- _EXERCISE REQUIREMENTS_: Give back every entry, exactly as written.

[Collected data entries]
>>>>
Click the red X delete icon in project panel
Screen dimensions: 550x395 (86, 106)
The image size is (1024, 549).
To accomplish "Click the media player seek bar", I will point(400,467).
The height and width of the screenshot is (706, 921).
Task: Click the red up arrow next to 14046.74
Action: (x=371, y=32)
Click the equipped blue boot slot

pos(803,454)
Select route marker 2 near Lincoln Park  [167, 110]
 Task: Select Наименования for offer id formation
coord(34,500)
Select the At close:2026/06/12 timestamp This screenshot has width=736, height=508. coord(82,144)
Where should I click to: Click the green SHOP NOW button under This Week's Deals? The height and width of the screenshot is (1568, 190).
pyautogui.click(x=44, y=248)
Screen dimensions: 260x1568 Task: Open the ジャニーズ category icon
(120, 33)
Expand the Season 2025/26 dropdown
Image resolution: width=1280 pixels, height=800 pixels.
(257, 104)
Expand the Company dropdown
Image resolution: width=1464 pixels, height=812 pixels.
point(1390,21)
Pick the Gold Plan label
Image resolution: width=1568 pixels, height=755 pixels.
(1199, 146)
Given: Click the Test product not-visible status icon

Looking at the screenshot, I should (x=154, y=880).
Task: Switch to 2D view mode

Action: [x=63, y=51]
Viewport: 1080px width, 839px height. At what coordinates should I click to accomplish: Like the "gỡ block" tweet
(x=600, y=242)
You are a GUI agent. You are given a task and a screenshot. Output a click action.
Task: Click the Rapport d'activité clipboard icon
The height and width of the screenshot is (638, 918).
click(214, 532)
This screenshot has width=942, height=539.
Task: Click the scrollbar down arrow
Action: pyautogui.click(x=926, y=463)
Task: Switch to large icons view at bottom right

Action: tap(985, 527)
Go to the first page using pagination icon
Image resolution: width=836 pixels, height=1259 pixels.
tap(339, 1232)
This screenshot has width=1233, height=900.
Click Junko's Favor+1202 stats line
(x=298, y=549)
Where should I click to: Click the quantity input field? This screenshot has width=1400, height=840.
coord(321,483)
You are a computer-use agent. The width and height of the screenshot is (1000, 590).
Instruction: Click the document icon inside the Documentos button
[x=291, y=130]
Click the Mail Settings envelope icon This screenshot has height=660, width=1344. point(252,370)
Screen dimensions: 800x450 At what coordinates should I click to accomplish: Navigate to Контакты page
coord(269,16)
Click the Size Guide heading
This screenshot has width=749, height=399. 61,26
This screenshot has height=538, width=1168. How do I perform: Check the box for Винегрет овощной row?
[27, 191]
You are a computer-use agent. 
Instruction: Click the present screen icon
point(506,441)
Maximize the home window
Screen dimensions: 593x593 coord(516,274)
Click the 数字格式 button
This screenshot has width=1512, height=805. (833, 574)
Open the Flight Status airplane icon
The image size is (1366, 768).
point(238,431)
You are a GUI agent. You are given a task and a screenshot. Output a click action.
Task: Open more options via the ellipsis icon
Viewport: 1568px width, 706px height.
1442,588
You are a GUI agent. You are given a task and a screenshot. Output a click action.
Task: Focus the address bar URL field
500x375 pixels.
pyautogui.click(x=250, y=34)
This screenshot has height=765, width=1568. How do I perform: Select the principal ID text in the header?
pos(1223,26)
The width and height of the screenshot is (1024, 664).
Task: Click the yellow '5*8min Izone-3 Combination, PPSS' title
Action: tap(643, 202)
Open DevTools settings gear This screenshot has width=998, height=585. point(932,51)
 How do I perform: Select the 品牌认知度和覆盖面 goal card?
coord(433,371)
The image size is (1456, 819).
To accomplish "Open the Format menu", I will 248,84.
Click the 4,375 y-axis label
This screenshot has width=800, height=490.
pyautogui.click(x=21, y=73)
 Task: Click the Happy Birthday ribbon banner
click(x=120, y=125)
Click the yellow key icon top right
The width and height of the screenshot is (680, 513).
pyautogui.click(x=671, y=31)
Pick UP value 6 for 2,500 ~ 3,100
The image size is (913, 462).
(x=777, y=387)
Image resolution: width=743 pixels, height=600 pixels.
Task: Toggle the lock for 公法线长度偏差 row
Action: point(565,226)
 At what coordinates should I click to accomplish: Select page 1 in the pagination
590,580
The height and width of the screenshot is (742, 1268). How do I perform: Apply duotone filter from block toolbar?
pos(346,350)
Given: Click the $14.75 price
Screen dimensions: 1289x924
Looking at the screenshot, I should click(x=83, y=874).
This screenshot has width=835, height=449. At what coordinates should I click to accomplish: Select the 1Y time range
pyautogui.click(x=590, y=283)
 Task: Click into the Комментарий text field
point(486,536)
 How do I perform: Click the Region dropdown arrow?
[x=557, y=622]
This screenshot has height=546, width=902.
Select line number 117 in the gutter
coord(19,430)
<<<<
- _COMPLETED TASK_:
Click the red X delete icon in project panel
Screen dimensions: 550x395 (86, 106)
The image size is (1024, 549).
To accomplish "Click the media player seek bar", I will point(400,467).
The height and width of the screenshot is (706, 921).
Task: Click the red up arrow next to 14046.74
Action: (x=371, y=32)
Click the equipped blue boot slot

pos(803,454)
Select route marker 2 near Lincoln Park  [167, 110]
 Task: Select Наименования for offer id formation
coord(34,500)
Select the At close:2026/06/12 timestamp This screenshot has width=736, height=508. coord(82,144)
Where should I click to: Click the green SHOP NOW button under This Week's Deals? The height and width of the screenshot is (1568, 190).
pyautogui.click(x=44, y=248)
Screen dimensions: 260x1568 Task: Open the ジャニーズ category icon
(120, 33)
Expand the Season 2025/26 dropdown
Image resolution: width=1280 pixels, height=800 pixels.
(257, 104)
Expand the Company dropdown
Image resolution: width=1464 pixels, height=812 pixels.
point(1390,21)
Pick the Gold Plan label
Image resolution: width=1568 pixels, height=755 pixels.
(1199, 146)
Given: Click the Test product not-visible status icon

Looking at the screenshot, I should (x=154, y=880).
Task: Switch to 2D view mode

Action: [x=63, y=51]
Viewport: 1080px width, 839px height. At what coordinates should I click to accomplish: Like the "gỡ block" tweet
(x=600, y=242)
You are a GUI agent. You are given a task and a screenshot. Output a click action.
Task: Click the Rapport d'activité clipboard icon
The height and width of the screenshot is (638, 918).
click(214, 532)
This screenshot has width=942, height=539.
Task: Click the scrollbar down arrow
Action: pyautogui.click(x=926, y=463)
Task: Switch to large icons view at bottom right

Action: tap(985, 527)
Go to the first page using pagination icon
Image resolution: width=836 pixels, height=1259 pixels.
tap(339, 1232)
This screenshot has width=1233, height=900.
Click Junko's Favor+1202 stats line
(x=298, y=549)
Where should I click to: Click the quantity input field? This screenshot has width=1400, height=840.
coord(321,483)
You are a computer-use agent. The width and height of the screenshot is (1000, 590).
Instruction: Click the document icon inside the Documentos button
[x=291, y=130]
Click the Mail Settings envelope icon This screenshot has height=660, width=1344. point(252,370)
Screen dimensions: 800x450 At what coordinates should I click to accomplish: Navigate to Контакты page
coord(269,16)
Click the Size Guide heading
This screenshot has width=749, height=399. 61,26
This screenshot has height=538, width=1168. How do I perform: Check the box for Винегрет овощной row?
[27, 191]
You are a computer-use agent. 
Instruction: Click the present screen icon
point(506,441)
Maximize the home window
Screen dimensions: 593x593 coord(516,274)
Click the 数字格式 button
This screenshot has width=1512, height=805. (833, 574)
Open the Flight Status airplane icon
The image size is (1366, 768).
point(238,431)
You are a GUI agent. You are given a task and a screenshot. Output a click action.
Task: Open more options via the ellipsis icon
Viewport: 1568px width, 706px height.
1442,588
You are a GUI agent. You are given a task and a screenshot. Output a click action.
Task: Focus the address bar URL field
500x375 pixels.
pyautogui.click(x=250, y=34)
This screenshot has height=765, width=1568. How do I perform: Select the principal ID text in the header?
pos(1223,26)
The width and height of the screenshot is (1024, 664).
Task: Click the yellow '5*8min Izone-3 Combination, PPSS' title
Action: tap(643, 202)
Open DevTools settings gear This screenshot has width=998, height=585. point(932,51)
 How do I perform: Select the 品牌认知度和覆盖面 goal card?
coord(433,371)
The image size is (1456, 819).
To accomplish "Open the Format menu", I will 248,84.
Click the 4,375 y-axis label
This screenshot has width=800, height=490.
pyautogui.click(x=21, y=73)
 Task: Click the Happy Birthday ribbon banner
click(x=120, y=125)
Click the yellow key icon top right
The width and height of the screenshot is (680, 513).
pyautogui.click(x=671, y=31)
Pick UP value 6 for 2,500 ~ 3,100
The image size is (913, 462).
(x=777, y=387)
Image resolution: width=743 pixels, height=600 pixels.
Task: Toggle the lock for 公法线长度偏差 row
Action: point(565,226)
 At what coordinates should I click to accomplish: Select page 1 in the pagination
590,580
The height and width of the screenshot is (742, 1268). How do I perform: Apply duotone filter from block toolbar?
pos(346,350)
Given: Click the $14.75 price
Screen dimensions: 1289x924
Looking at the screenshot, I should click(x=83, y=874).
This screenshot has width=835, height=449. At what coordinates should I click to accomplish: Select the 1Y time range
pyautogui.click(x=590, y=283)
 Task: Click into the Комментарий text field
point(486,536)
 How do I perform: Click the Region dropdown arrow?
[x=557, y=622]
This screenshot has height=546, width=902.
Select line number 117 in the gutter
coord(19,430)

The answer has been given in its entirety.